Saturday, January 19, 2013

Hati


“Ini hati, bukan kaca. Jangan dibanting dari ketinggian. Kalau pecah dan berkeping-keping, akan susah menyatukannya”

   Ini hati, sayang. Bukan plastik daur ulang. Kau tidak bisa mendaur ulang hati yang sudah rusak. Kalaupun kau bisa memperbaikinya, hati itu tidak akan pernah kembali sempurna seperti sedia kala. Dan jangan rusak hati yang sudah penuh dengan lubang dari kelam masa lalu. Karena hati akan bingung darimana harus mulai menutup lubangnya, ketika sudah terlalu banyak lubang yang ada di hati kecil ini.

   Ini hati, bukan video game. Tidak akan pernah bisa kau restart jika sudah mati. Karena setelah mati, hati tidak akan bisa kembali seperti semula. Hati tidak akan bisa bangkit dengan sendirinya. Hati bukan video game yang bisa kau ulang berkali-kali ketika kau salah memilih jalannya.

“Hati sudah mati. Harus diapakan?”

   Sedikit bergetar. Dia kedinginan. Hati tidak dapat menahan rasa dingin yang menusuk dari semua perbuatan dan nyata yang terjadi. Hipotermia. Dia mulai kehilangan rasanya. Hati mulai kehilangan rasa percaya untuk dapat bertahan. Terbaring sekarat dengan air mata yang sudah terlebih dahulu membeku. Sekarang bagaimana hati bisa menunjukkan rasa sakitnya?

   Awalnya masih merah, namun mulai membiru dan menghitam sedikit demi sedikit. Harus diapakan? Bisakah dicat ulang agar hati ini kembali merona? Sepertinya tidak. Karena cat hanya akan menutup kesan sakit pada hati, tapi tidak menghilangkan rasa sakit di dalamnya.

“Tragis”

   Hati yang mencoba untuk bangkit dari keterpurukan, akan lebih terpuruk ketika ia melihat kau ternyata menyakitinya dari belakang. Kau ukir memori pada hati, hanya untuk membuatnya tersiksa ketika kau ternyata akan menghilang. Kau biarkan dia mengenang memori yang sudah terukir rapi, bukan dengan tawa. Tapi dengan air mata yang berlinang.

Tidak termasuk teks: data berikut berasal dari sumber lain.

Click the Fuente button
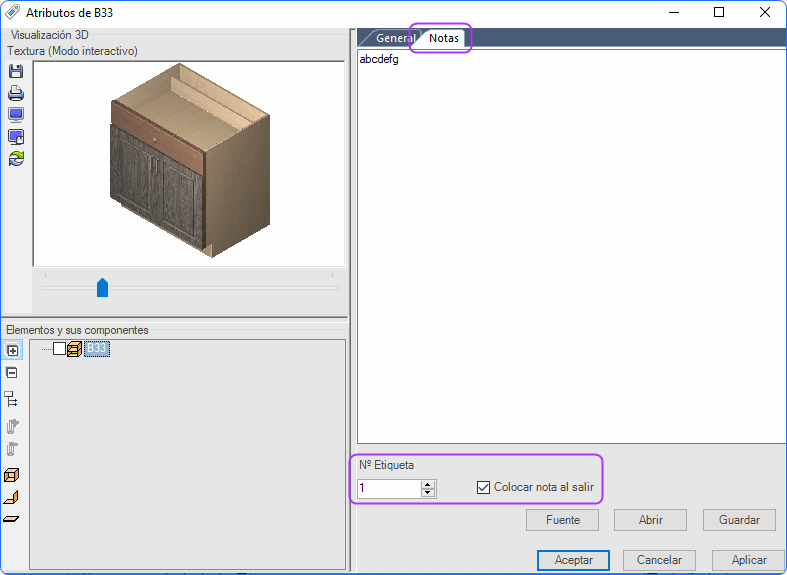pos(562,520)
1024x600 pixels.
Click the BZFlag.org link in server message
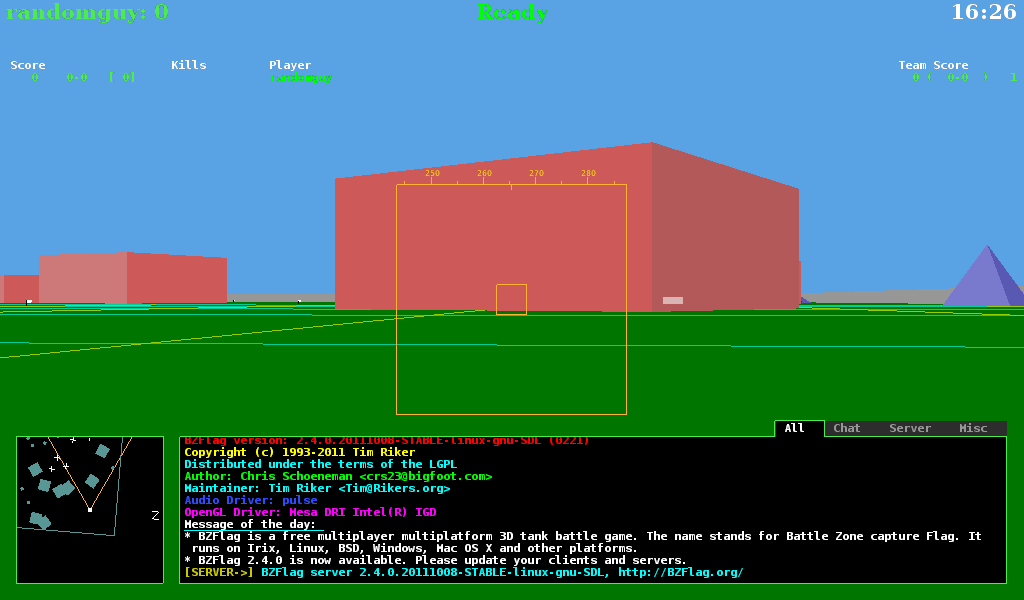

   Air mata yang mulai mencair, akhirnya tumpah. Membasahi pipi si hati yang lemah. Ia kehilangan. Kehilangan sosok yang selama ini dirasa bisa membuatnya menggapai angan.

“Lelah”

   Berjalan dengan kesakitan. Hati masih mengatakan ‘baik saja’ padahal sebagian tubuhnya mulai lumpuh, karena hati mencoba kuat. Meskipun mulai lunglai, hati tetap berjalan perlahan dengan separuh dari dirinya yang sudah menjadi bangkai. Dia berusaha menyeret satu kaki dengan kaki lainnya untuk bersembunyi. Bersembunyi dari dunia luar, karena hati masih menyayangi sisa tubuhnya yang masih bisa bertahan.

   Masih terlihat cantik. Hati masih terlihat cantik pada sebagian tubuhnya. Dia masih bisa tersenyum dengan separuh bibirnya yang sekarang mencoba bertahan hidup karena dulu terjadi kelalaian. Kelalaian atas rasa percaya yang berlebihan. Kelalaian atas mencintai yang tidak sepantasnya untuk dicintai. Kelalaian atas rasa sayang. Rasa sayang yang kini terlalu besar untuk bisa disingkirkan.

“Hati mulai bernafas dengan sedikit kekuatan yang masih tersisa pada dirinya. Hati mencoba menguatkan dirinya untuk tetap bertahan. Hati memutuskan untuk belajar pada kelalaian.
Hati mulai menutup matanya. Tidak ingin melihat masa lalu yang membuatnya seperti sekarang. Karena baginya, hal buruk yang sudah terjadi bukan untuk dikenang.”